## Exercise description
Starting at the line containing "Where should I click to: Sort" and stopping after the line containing "click(x=650, y=425)", reproduce the material with "column" swapped for "header" and everything else left as is. Leave the pictures out.

## Dataset
################

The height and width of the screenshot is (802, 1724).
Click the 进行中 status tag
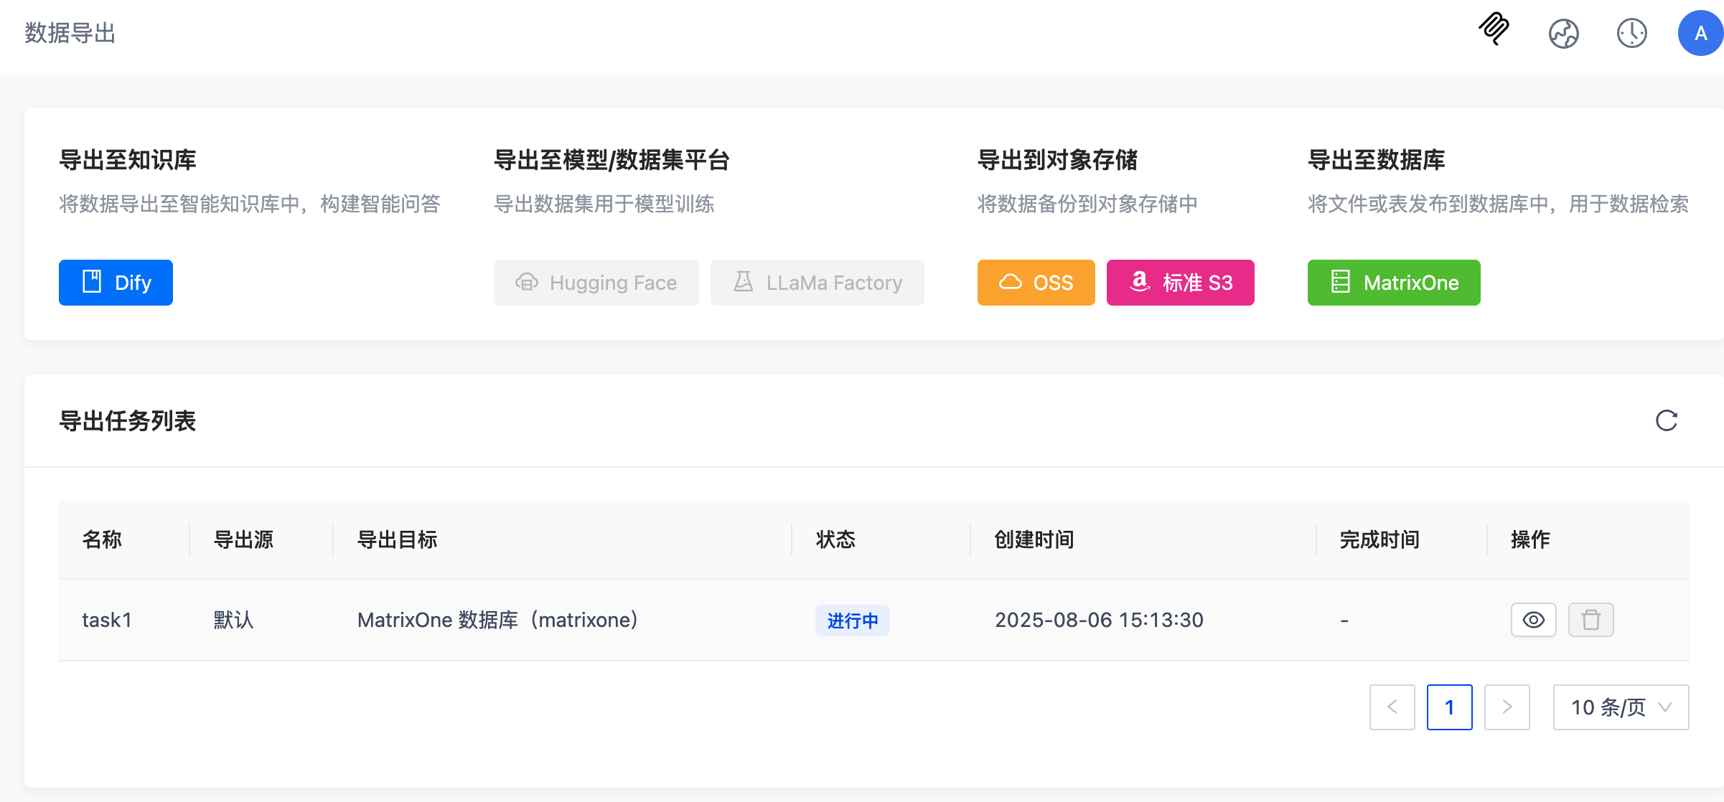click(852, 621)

################

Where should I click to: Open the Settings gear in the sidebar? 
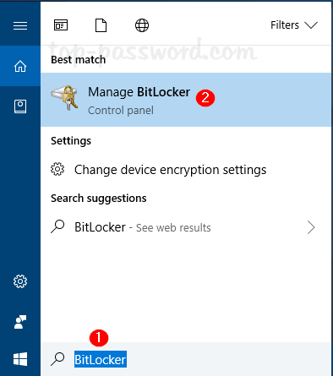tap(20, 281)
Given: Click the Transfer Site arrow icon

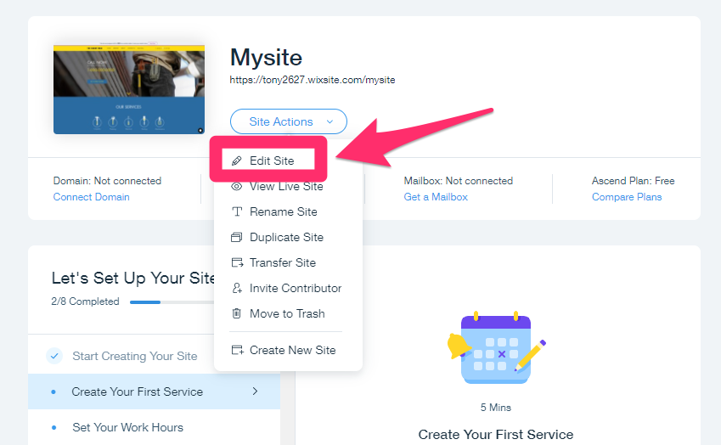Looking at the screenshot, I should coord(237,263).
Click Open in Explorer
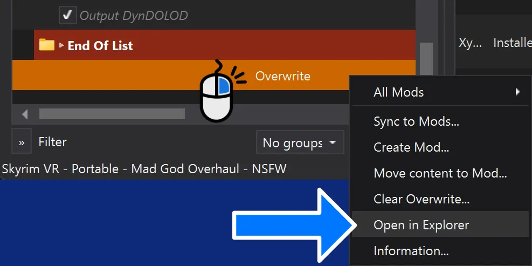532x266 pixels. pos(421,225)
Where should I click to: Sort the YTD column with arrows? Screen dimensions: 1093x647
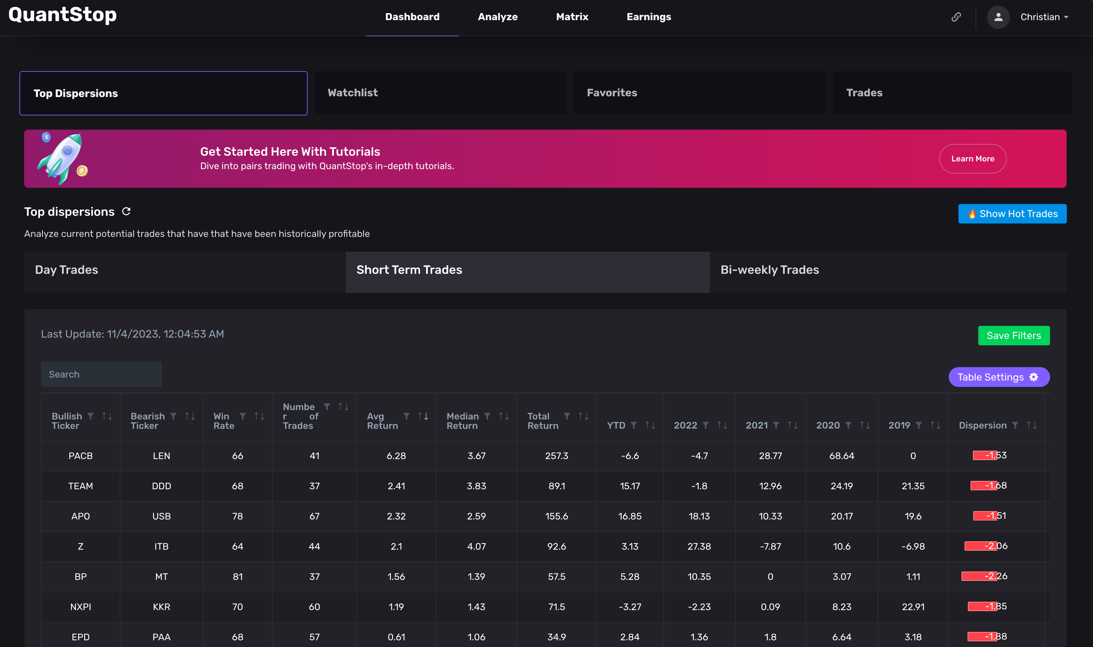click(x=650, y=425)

################

## Answer to the task
Where should I click to: Sort the YTD header with arrows? Screen dimensions: 1093x647
click(x=650, y=425)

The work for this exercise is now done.